_Seçilen Bölüm_
##############################

24 Kasım 2019

Yeni duvarlar

Güvenlik eksenli bu yaklaşım, toplumsal dayanışmayı hem içerde hem dışarda yok ediyor.

Winfried Freudenberg, Mart 1989'da kendisinin imal ettiği bir hava balonuyla Doğu Berlin'de bulunan evinin bahçesinden havalanır; polis ihbarı nedeniyle balonu gazla tamamen dolduramadığı için eşi Sabine'yi mecburen geride bırakarak...

Yolculuğun rotası Berlin Duvarı üzerinden Batı Berlin'dir. Ama balona binemediği için çalılıklarda saklanan Sabine'nin gözlerinin önünde kontrolsüz biçimde yükselir balon. Umut edilenin aksine 5 bin metreye kadar ulaşır ve ısının eksi 20 dereceye ulaştığı bir ortamda son nefesini verir mühendis Freudenberg.

Beş saat sonra Batı Berlin'in Zehlendorf semtine indiğinde Freudenberg'in vücudundaki tüm kemikler kırıktır. Duvarın öte yanında kalan Sabine ise Doğu Alman gizli servisi tarafından sorguya çekildikten birkaç hafta sonra serbest bırakılır.

Gelin görün ki; Freudenberg'in ölümcül balon yolculuğuna çıkmasından sadece 8 ay sonra duvar yıkılır. İnsanlar ölüm tehlikesi olmadan kavuşurlar birbirlerine...

Winfried Freudenberg, Berlin Duvarı'nın son cinayetidir. Yeryüzünün sınırsızlığına karşın, insan uygarlığının ürünü olan ulus devletlerin sürdürdüğü duvar siyasetinin ise son olmayan cinayetidir Freudenberg'in ölümü.

Yeni duvarlar

Kasım 1989'da 46 kilometrelik Berlin Duvarı'nın yıkılmasıyla birlikte "tarihin sonu" geldi. Hepimize mutluluk ve refah getirecek kapitalizm yeryüzünün mutlak hükümdarı oldu.

Pekiyi ama kapitalizm hepimize özgürlük getirdi mi?

Amsterdam merkezli Ulusötesi Enstitüsü'nün açıkladığı rapora göre; 2019 yılı itibariyle sadece Avrupa'da inşa edilen duvar ve tel örgüler 1.000 kilometreyi geçmiş durumda.

Bugün dünyadaki her üç ülkeden birisi çoğunlukla güvenlik kaygısını gerekçe göstererek yeni duvarlar inşa ediyor.

##############################

_Sağlanan Veriler_
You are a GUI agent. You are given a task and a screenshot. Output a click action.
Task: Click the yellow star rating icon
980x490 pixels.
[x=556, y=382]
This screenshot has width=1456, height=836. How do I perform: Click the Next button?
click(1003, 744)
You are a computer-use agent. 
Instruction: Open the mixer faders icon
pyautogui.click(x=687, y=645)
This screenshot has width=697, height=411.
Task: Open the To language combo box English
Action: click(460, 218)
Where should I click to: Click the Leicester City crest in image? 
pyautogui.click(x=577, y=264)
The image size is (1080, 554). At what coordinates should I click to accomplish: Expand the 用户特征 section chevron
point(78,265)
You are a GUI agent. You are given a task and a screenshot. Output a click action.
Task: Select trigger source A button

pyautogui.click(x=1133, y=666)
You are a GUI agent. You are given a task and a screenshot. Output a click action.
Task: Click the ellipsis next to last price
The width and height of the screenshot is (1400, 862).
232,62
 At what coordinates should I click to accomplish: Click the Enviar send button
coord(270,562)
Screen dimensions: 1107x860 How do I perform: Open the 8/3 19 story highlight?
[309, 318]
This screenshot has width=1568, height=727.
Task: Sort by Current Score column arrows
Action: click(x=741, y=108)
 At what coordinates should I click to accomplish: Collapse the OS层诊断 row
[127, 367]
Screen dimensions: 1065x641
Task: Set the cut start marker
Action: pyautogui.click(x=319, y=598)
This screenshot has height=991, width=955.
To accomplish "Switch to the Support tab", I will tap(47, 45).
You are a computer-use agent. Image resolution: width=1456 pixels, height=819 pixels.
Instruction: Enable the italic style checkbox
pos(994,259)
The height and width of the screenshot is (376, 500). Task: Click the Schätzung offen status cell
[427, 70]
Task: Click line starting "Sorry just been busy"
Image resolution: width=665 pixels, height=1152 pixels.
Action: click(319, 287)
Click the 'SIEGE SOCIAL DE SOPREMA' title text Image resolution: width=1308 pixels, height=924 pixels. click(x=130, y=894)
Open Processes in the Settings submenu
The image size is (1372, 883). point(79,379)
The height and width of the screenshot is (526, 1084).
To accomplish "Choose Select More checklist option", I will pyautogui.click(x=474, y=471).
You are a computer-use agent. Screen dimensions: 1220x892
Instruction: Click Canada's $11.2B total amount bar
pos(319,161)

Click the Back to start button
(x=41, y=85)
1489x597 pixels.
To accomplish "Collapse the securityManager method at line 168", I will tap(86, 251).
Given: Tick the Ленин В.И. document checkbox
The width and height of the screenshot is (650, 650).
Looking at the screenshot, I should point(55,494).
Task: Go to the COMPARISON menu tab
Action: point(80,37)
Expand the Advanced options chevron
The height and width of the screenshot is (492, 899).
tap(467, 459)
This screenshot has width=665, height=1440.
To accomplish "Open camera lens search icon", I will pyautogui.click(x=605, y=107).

##############################

_Yazılı Görev_
Seçilen bölümün "Güvenlik eksenli bu" ile başlayıp "verir mühendis Freudenberg." ifadesine kadar süren kısmını, içindeki "eksi 20 dereceye" yerine "eksi 30 dereceye" yazarak güncelleyin ve yeniden verin. Buradaki verilerin bu çalışmayla hiçbir ilgisi yoktur.

_Sonuç_
Güvenlik eksenli bu yaklaşım, toplumsal dayanışmayı hem içerde hem dışarda yok ediyor.

Winfried Freudenberg, Mart 1989'da kendisinin imal ettiği bir hava balonuyla Doğu Berlin'de bulunan evinin bahçesinden havalanır; polis ihbarı nedeniyle balonu gazla tamamen dolduramadığı için eşi Sabine'yi mecburen geride bırakarak...

Yolculuğun rotası Berlin Duvarı üzerinden Batı Berlin'dir. Ama balona binemediği için çalılıklarda saklanan Sabine'nin gözlerinin önünde kontrolsüz biçimde yükselir balon. Umut edilenin aksine 5 bin metreye kadar ulaşır ve ısının eksi 30 dereceye ulaştığı bir ortamda son nefesini verir mühendis Freudenberg.